Required action
Scan the entries for lines with the word "will", then copy those lines.

Provided entries
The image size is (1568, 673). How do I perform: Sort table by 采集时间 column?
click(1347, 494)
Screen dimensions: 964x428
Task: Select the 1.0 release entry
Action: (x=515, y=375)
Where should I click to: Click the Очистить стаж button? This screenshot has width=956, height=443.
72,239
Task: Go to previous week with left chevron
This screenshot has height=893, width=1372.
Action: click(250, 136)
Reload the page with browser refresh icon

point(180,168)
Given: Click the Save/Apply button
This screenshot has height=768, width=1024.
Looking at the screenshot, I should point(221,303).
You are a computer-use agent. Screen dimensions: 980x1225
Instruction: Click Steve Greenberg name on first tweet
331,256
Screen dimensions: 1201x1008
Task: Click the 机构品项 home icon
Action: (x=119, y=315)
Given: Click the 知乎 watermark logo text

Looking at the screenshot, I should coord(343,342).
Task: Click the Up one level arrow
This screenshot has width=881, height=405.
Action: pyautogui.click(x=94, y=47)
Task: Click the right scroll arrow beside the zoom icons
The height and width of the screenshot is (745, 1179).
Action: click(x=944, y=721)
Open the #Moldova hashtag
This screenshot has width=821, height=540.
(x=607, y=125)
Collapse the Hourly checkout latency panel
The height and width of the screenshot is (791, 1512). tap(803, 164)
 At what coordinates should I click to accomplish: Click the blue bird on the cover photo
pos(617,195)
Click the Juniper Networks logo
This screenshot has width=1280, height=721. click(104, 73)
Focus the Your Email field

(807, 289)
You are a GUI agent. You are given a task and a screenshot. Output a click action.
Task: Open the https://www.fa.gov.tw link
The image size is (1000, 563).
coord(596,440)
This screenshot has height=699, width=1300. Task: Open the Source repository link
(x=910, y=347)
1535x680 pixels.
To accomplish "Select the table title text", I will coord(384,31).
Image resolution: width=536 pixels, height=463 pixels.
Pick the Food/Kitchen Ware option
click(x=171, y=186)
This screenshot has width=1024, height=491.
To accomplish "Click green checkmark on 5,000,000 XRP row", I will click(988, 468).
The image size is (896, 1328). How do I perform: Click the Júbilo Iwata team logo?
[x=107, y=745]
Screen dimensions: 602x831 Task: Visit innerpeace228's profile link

Task result
To accomplish "Select the table title text", I will coord(384,31).
To accomplish "Click green checkmark on 5,000,000 XRP row", I will click(988, 468).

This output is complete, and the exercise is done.